We try to make amends for the unintended consequences of Da SIlva Moore by offering this TAR Course. Predictive coding really is breakthrough technology, but only if used correctly. Come back and give it another try, but this time use the latest methods of Predictive Coding 4.0.
Machine learning is based on science, but the actual operation is an art and craft. So few writers in the industry seem to understand that. Perhaps that is because they are not hands-on. They do not step-in. (Stepping-In is discussed in Davenport and Kirby, Only Humans Need Apply, and by Dean Gonsowski, ) Even most vendor experts have never actually done a document review project of their own. And the software engineers, well, forget about it. They know very little about the law (and what they think they know is often wrong) and very little about what really goes on in a document review project.
Knowledge of the best methods for machine learning, for AI, does not come from thinking and analysis. It comes from doing, from practice, from trial and error. This is something all lawyers understand because most difficult tasks in the profession are like that.
The legal profession needs to stop taking legal advice from vendors on how to do AI-enhanced document review. Vendors are not supposed to be giving legal advice anyway. They should stick to what they do best, creating software, and leave it to lawyers to determine how to best use the tools they make.
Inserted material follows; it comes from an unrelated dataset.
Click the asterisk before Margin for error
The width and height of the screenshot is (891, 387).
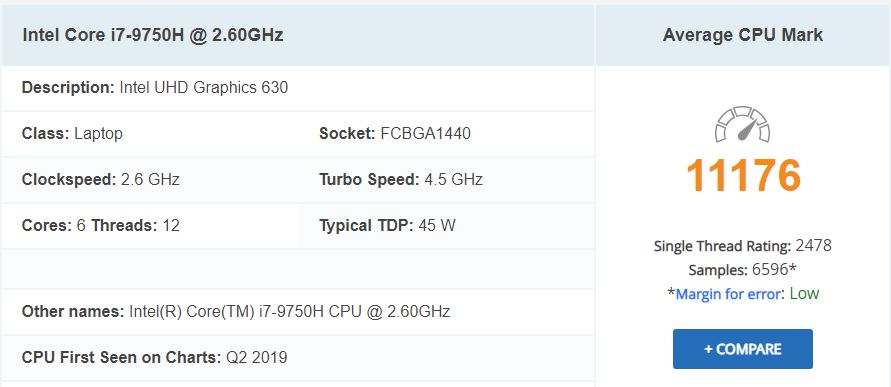pos(671,293)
My message to lawyers is to get on board the TAR train. Even though Da Silva Moore blew the train whistle long ago, the train is still in the station. The tracks ahead are clear of all legal obstacles. The hype and easy money phase has passed. The AI review train is about to get moving in earnest. Try out predictive coding, but by all means use the latest methods. Take the TAR Course on Predictive Coding 4.0 and insist that your vendor adjust their software so you can do it that way.